■ 练习目标
列出这份期刊文献信息中署名的全部作者，姓名按原文照录。

■ 阅读文本
§
文献类型：期刊文献

英文题名：Development and experimental validation of a mathematical model for the irradiance of in-duct ultraviolet germicidal lamps

作者：Yang, Yi[1,2];Zhang, Huihui[3];Chan, Vincent[4];Lai, Alvin C. K.[3]

机构：[1]Guangdong Ocean Univ, Sch Mech & Power Engn, Zhanjiang 524088, Peoples R China;[2]Cent S Univ, Sch Energy Sci & Engn, Changsha, Hunan, Peoples R China;[3]City Univ Hong Kong, Dept Architecture & Civil Engn, Kowloon Tong, Tat Chee Ave, Hong Kong, Peoples R China;[4]Khalifa Univ, Dept Biomed Engn, Abu Dhabi, U Arab Emirates

年份：2019

卷号：152

起止页码：160

外文期刊名：BUILDING AND ENVIRONMENT

收录：SCI-EXPANDED(收录号：WOS:000459776900013)、、EI(收录号：20190806524948)、Scopus(收录号：2-s2.0-85061630244)、WOS

基金：The research presented in this paper was partially supported by a grant from the Research Grants Council of the Hong Kong Special Administrative Region, China [CityU 11273116], the program for scientific research start-up funds of Guangdong Ocean University and the Natural Science Foundation China [project number 51378447].
§
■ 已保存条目

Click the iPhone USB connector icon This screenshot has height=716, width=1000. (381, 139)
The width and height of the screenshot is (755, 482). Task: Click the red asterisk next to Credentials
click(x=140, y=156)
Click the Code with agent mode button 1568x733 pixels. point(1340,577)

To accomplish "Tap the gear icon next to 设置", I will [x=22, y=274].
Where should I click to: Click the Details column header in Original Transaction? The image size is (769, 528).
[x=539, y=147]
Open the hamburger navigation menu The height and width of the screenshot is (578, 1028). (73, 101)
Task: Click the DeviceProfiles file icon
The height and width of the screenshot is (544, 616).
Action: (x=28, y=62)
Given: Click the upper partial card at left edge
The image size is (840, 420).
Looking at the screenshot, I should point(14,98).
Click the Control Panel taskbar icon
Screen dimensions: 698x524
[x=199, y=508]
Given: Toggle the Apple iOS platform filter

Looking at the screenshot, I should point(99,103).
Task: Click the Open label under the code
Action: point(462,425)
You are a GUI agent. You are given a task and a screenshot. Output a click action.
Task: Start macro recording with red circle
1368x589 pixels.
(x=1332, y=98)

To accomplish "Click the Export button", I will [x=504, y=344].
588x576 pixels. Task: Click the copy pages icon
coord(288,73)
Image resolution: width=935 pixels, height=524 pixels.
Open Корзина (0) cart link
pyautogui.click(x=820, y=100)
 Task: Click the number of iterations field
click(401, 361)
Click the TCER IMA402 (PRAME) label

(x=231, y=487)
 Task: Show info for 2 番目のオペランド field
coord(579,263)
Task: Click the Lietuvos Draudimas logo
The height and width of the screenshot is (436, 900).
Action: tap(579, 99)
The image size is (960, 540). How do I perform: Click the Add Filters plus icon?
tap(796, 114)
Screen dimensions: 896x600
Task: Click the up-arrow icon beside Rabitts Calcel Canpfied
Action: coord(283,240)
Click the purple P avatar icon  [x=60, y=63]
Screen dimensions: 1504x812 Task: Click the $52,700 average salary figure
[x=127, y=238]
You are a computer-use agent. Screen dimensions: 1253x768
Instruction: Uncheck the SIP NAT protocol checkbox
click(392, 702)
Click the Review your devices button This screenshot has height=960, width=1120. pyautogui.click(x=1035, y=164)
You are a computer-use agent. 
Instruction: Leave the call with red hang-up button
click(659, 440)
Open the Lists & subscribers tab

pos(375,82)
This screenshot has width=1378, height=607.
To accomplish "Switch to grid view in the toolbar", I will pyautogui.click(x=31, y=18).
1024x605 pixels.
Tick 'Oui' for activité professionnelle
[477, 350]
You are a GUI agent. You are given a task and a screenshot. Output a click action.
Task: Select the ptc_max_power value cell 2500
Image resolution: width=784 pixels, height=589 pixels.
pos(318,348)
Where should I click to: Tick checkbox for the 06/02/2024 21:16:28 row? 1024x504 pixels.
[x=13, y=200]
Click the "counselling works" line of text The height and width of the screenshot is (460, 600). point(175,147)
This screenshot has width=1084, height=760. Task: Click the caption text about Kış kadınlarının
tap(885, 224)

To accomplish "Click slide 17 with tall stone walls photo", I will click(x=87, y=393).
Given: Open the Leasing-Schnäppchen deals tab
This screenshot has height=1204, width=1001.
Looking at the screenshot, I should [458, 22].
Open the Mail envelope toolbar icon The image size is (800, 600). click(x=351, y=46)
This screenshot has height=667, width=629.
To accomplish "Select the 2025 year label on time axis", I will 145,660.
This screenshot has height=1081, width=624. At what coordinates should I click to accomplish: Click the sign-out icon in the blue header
§
■ 答案栏
Yang, Yi；Zhang, Huihui；Chan, Vincent；Lai, Alvin C. K.